* _Exercise materials_:
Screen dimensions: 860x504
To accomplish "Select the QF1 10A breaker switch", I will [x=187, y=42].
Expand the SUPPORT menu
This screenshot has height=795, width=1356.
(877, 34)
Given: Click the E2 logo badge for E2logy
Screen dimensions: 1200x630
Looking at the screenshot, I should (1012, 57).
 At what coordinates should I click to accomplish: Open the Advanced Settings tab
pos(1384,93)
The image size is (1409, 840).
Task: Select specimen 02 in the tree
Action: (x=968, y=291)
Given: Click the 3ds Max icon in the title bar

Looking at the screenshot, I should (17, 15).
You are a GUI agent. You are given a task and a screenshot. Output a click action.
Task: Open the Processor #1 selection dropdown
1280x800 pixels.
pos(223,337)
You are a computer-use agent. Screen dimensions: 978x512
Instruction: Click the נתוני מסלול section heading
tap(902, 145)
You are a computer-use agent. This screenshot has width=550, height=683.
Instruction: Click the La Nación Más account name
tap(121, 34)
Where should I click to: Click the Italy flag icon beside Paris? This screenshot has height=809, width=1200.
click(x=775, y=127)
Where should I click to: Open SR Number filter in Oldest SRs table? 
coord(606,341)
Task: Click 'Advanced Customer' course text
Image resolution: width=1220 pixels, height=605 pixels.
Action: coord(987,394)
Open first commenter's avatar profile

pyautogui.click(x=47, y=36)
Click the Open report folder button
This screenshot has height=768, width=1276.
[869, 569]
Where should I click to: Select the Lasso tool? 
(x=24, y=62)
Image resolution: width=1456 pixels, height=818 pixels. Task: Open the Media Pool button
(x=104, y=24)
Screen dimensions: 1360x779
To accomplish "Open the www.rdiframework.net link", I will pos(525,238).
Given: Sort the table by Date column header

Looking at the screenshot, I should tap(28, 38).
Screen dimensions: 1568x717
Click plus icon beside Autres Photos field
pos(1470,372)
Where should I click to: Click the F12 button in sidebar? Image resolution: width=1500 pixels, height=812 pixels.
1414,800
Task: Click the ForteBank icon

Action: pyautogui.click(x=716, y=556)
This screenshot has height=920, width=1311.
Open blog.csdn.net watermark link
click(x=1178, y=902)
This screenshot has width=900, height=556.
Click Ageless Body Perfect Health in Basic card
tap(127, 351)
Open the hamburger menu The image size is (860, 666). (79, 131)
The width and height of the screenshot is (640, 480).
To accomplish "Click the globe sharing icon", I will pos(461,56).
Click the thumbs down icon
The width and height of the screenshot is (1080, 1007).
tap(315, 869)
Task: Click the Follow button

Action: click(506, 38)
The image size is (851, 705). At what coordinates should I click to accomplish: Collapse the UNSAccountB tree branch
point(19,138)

* _Work required_:
Output an exact copy of the lines beginning at the one that holds "Open the hamburger" and running through the final line of the records.

* _Task result_:
Open the hamburger menu The image size is (860, 666). (79, 131)
The width and height of the screenshot is (640, 480).
To accomplish "Click the globe sharing icon", I will pos(461,56).
Click the thumbs down icon
The width and height of the screenshot is (1080, 1007).
tap(315, 869)
Task: Click the Follow button

Action: click(506, 38)
The image size is (851, 705). At what coordinates should I click to accomplish: Collapse the UNSAccountB tree branch
point(19,138)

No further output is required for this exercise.